CATSKILL MOUNTAINS.

By Nathaniel Parker Willis

AND, lo! the Catskills print the distant sky,

And o’ er their airy tops the faint clouds driven,

So softly blending that the cheated eye

Forgets or which is earth or which is heaven.

Sometimes, like thunder-clouds, they shade the even,

Till, as you nearer draw, each wooded height

Puts off the azure hues by distance given,

And slowly break upon the enamored sight

Ravine, crag, field, and wood, in colors true and bright.

Mount to the cloud-kissed summit! Far below

Spreads the vast champaign like a shoreless sea.

Mark yonder narrow streamlet feebly flow,

Like idle brook that creeps ingloriously!

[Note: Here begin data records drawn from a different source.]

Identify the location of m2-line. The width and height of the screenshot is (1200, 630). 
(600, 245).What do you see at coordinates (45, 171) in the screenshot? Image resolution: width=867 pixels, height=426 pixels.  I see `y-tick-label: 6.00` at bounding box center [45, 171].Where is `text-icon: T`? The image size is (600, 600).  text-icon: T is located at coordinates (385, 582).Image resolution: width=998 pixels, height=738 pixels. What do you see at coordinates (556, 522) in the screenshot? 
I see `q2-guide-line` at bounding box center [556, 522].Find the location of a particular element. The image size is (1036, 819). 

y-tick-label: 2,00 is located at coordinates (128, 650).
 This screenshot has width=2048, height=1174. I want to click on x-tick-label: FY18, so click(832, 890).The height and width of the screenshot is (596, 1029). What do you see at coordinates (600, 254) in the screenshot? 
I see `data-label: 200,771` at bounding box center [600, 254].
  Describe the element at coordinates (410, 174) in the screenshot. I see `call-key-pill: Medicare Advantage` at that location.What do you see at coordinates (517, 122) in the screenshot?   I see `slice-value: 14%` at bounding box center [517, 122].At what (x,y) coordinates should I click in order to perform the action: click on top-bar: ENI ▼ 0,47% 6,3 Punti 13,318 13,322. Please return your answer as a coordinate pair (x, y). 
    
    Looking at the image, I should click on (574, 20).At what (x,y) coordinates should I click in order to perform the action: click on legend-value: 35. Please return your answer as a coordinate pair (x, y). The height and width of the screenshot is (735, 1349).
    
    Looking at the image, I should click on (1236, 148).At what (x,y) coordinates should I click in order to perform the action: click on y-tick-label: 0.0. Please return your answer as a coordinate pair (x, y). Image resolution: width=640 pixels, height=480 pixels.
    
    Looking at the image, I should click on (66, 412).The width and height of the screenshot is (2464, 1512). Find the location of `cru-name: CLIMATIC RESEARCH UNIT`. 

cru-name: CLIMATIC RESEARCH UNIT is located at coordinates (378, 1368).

Can that the lovely, lordly Hudson be,

Stealing by town and mountain? Who beholds

At break of day this scene, when silently

Its map of field, wood, hamlet, is unrolled,

While in the east the sun uprears his locks of gold,—

Till earth receive him, never can forget.

Even when returned amid the city’ s roar,

The fairy vision haunts his memory yet,

As in the sailor’ s fancy shines the shore.

Imagination cons the moment o’ er,

When first-discovered, awe-struck and amazed,

Scarce loftier Jove — whom men and Gods adore —

On the extended earth beneath him gazed,

Temple, and tower, and town, by human insect raised.

Blow, scented gale, the snowy canvas swell;

And flow, thou silver, eddying current, on!

Grieve we to bid each lovely point farewell,

That ere its graces half are seen, is gone.

By woody bluff we steal, by leaning lawn,

By palace, village, cot,— a sweet surprise

At every turn the vision breaks upon;

Till to our wondering and uplifted eyes

The Highland rocks and hills in solemn grandeur rise.